### Supplied material

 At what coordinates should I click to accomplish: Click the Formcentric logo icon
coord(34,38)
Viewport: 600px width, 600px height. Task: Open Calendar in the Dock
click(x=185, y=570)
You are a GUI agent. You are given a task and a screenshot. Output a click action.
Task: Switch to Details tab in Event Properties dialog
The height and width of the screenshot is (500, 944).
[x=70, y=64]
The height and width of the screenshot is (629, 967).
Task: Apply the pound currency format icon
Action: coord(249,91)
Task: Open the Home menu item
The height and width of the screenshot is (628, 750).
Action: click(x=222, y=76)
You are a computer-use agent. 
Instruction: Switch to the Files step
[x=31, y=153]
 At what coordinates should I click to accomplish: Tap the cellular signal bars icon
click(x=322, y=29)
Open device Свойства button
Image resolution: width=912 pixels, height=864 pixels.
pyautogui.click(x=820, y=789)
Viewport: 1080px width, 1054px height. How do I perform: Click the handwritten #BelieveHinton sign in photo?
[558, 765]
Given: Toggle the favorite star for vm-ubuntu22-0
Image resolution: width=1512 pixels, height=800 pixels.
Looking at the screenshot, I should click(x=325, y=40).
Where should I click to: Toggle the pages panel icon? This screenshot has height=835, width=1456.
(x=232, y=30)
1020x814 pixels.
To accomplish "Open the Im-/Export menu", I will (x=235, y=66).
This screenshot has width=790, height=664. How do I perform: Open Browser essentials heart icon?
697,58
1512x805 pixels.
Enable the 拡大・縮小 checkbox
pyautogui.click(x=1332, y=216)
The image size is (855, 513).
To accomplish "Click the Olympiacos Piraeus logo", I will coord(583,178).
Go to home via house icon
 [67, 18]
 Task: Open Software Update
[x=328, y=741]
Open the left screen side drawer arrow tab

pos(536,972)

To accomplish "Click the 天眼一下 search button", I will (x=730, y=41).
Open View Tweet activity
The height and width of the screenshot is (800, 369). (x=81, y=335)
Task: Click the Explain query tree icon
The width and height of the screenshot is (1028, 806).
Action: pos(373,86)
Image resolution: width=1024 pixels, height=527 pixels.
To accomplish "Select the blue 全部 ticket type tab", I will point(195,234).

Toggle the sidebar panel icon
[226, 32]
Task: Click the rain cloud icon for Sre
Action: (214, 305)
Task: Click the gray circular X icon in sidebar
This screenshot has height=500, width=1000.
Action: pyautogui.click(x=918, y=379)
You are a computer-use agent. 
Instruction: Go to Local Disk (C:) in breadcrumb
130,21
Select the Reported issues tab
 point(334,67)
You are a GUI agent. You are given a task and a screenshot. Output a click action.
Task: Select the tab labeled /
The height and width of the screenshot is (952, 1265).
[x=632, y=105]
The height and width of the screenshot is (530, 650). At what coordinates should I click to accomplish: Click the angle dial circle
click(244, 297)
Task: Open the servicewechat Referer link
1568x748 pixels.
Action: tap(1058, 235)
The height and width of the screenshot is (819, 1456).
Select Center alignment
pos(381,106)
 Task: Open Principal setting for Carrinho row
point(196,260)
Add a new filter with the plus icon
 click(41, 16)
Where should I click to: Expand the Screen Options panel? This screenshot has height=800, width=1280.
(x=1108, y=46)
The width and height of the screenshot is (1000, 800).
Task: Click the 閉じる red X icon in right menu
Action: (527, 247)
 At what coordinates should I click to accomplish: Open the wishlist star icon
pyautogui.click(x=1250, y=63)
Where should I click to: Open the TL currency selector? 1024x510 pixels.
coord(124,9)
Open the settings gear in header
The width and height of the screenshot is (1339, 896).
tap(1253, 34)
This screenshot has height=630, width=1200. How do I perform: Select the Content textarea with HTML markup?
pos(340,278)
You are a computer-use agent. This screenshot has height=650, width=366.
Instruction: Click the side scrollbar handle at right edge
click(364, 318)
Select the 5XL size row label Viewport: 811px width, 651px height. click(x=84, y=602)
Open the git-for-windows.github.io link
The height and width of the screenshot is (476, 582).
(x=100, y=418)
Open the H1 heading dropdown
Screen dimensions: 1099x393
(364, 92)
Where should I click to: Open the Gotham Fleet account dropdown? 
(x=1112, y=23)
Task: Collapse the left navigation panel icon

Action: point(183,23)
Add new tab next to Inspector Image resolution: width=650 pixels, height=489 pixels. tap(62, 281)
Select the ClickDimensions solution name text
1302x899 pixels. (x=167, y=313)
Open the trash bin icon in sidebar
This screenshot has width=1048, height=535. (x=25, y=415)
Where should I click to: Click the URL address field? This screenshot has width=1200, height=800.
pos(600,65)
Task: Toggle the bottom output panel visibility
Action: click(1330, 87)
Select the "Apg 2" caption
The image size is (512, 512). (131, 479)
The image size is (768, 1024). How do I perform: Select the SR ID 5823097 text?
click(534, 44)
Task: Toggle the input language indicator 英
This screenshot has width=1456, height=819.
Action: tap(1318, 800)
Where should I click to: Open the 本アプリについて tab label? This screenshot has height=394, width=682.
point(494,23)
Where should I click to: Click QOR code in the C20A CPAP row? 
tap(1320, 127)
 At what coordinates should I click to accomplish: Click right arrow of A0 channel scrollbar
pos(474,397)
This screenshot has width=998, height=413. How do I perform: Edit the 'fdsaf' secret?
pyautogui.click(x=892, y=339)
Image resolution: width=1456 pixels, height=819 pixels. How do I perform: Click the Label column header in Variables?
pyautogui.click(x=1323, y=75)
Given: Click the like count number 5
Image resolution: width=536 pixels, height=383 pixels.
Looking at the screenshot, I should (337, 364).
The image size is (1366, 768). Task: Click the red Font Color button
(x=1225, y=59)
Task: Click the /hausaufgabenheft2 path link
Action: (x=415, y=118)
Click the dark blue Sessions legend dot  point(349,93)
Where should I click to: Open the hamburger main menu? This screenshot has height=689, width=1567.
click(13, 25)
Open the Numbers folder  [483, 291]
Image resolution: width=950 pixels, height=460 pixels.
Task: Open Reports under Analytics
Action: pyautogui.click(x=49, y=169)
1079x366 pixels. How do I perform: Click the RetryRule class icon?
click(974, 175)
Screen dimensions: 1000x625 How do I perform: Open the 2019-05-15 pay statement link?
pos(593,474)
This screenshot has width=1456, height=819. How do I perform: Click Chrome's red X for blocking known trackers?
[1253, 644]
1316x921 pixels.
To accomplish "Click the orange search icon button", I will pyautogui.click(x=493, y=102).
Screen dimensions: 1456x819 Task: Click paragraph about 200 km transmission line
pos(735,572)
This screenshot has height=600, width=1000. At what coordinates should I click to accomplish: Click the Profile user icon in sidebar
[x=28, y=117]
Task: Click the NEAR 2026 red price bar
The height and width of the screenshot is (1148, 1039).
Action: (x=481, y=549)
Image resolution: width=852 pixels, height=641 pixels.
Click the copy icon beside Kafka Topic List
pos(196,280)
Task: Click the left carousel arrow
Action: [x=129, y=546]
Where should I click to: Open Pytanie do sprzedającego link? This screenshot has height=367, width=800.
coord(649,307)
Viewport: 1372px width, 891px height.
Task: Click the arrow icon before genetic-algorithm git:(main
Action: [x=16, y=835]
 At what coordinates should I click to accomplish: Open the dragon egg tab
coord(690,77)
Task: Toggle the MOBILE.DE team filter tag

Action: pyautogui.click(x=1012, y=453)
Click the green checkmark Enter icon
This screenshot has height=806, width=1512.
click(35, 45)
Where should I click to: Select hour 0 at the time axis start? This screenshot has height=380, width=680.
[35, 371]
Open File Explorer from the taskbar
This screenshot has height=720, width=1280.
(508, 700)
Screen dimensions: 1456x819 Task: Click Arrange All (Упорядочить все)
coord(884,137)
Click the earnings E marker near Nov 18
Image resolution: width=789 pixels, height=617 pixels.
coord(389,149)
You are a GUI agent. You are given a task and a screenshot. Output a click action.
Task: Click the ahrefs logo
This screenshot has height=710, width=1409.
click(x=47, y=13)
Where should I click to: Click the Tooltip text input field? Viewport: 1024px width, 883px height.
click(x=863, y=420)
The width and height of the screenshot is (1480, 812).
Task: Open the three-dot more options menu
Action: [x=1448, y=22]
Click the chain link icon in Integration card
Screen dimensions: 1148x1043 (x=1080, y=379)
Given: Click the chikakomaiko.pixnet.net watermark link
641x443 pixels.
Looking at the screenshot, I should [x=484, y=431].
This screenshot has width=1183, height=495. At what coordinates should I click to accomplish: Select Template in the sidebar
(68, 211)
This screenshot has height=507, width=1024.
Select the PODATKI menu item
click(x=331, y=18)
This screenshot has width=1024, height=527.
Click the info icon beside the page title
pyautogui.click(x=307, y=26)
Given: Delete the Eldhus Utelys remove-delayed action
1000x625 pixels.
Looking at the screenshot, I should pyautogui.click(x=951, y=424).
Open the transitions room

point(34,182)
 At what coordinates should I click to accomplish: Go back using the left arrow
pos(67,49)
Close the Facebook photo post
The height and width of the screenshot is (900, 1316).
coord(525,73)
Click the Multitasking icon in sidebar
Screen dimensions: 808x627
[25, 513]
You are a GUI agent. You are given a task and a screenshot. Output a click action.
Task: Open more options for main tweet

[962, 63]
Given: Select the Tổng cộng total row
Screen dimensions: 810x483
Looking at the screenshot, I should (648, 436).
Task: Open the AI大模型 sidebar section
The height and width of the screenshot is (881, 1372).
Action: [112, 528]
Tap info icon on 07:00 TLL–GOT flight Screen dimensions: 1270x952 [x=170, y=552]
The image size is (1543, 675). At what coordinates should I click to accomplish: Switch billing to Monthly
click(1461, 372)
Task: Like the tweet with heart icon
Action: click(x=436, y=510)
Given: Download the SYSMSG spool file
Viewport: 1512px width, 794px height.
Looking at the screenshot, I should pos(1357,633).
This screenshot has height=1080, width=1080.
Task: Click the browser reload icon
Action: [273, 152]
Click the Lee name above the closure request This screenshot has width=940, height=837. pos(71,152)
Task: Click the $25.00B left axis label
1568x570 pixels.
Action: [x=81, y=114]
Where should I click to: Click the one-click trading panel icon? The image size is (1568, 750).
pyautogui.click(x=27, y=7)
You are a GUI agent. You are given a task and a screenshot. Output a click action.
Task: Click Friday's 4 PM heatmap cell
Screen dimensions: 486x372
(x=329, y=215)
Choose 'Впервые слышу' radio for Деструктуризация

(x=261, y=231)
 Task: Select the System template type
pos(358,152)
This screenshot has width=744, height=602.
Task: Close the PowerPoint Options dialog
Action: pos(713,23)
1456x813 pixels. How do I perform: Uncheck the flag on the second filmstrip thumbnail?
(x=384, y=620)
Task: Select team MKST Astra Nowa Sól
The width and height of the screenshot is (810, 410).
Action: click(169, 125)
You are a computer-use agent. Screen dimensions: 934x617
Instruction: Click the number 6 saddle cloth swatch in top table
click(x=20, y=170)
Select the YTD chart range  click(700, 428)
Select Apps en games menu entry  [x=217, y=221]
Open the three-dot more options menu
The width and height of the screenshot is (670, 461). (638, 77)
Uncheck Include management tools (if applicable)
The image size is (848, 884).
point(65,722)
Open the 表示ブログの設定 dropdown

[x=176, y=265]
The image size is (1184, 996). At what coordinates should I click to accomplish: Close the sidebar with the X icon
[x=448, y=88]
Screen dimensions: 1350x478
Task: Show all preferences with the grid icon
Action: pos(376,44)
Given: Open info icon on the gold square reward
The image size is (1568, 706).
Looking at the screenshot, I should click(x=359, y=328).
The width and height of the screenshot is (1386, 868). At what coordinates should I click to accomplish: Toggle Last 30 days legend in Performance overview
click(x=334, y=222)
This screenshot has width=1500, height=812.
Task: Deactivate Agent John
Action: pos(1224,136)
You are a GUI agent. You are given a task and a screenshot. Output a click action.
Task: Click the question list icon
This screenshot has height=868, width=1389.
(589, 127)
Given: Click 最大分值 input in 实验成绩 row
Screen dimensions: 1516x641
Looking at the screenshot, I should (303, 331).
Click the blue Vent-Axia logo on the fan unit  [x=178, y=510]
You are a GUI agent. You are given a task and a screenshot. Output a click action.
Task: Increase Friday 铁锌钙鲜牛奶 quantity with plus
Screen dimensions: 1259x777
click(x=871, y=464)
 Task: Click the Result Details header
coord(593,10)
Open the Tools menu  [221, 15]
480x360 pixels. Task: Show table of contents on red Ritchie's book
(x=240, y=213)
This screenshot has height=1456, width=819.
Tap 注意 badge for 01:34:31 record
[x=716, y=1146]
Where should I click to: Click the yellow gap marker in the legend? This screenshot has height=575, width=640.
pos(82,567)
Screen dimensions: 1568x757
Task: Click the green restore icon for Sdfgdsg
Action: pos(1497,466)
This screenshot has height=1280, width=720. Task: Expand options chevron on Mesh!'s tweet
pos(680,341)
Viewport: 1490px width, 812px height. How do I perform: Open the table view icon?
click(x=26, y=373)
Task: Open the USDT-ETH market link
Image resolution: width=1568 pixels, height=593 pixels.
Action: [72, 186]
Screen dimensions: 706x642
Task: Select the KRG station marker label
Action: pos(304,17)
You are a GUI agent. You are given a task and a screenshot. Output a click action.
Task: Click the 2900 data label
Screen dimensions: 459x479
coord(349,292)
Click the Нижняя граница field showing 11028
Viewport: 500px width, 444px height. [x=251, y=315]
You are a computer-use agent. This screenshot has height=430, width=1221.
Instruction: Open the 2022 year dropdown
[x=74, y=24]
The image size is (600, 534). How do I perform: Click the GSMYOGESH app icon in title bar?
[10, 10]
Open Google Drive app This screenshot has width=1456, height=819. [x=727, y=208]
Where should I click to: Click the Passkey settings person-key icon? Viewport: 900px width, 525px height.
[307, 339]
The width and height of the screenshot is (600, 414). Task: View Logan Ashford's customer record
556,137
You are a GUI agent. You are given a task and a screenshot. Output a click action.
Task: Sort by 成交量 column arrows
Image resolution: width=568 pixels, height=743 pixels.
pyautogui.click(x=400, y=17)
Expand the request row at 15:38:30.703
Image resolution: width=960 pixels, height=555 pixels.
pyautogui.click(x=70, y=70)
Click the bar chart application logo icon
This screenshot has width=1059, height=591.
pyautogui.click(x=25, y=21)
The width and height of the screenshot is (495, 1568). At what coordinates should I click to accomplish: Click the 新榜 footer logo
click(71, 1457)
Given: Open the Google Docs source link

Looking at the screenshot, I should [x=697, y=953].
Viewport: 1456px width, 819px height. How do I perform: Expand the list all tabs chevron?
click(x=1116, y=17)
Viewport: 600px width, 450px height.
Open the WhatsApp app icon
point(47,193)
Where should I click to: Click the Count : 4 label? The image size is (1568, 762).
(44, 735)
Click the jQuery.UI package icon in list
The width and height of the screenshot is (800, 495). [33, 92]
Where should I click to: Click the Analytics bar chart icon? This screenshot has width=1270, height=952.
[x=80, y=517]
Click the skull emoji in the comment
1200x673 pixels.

######

Task: Copy the lines above verbatim, from the line containing "Select the 5XL" through the line containing "This screenshot has width=1048, height=535.".

Exercise output:
Select the 5XL size row label Viewport: 811px width, 651px height. click(x=84, y=602)
Open the git-for-windows.github.io link
The height and width of the screenshot is (476, 582).
(x=100, y=418)
Open the H1 heading dropdown
Screen dimensions: 1099x393
(364, 92)
Where should I click to: Open the Gotham Fleet account dropdown? 
(x=1112, y=23)
Task: Collapse the left navigation panel icon

Action: point(183,23)
Add new tab next to Inspector Image resolution: width=650 pixels, height=489 pixels. tap(62, 281)
Select the ClickDimensions solution name text
1302x899 pixels. (x=167, y=313)
Open the trash bin icon in sidebar
This screenshot has width=1048, height=535. (x=25, y=415)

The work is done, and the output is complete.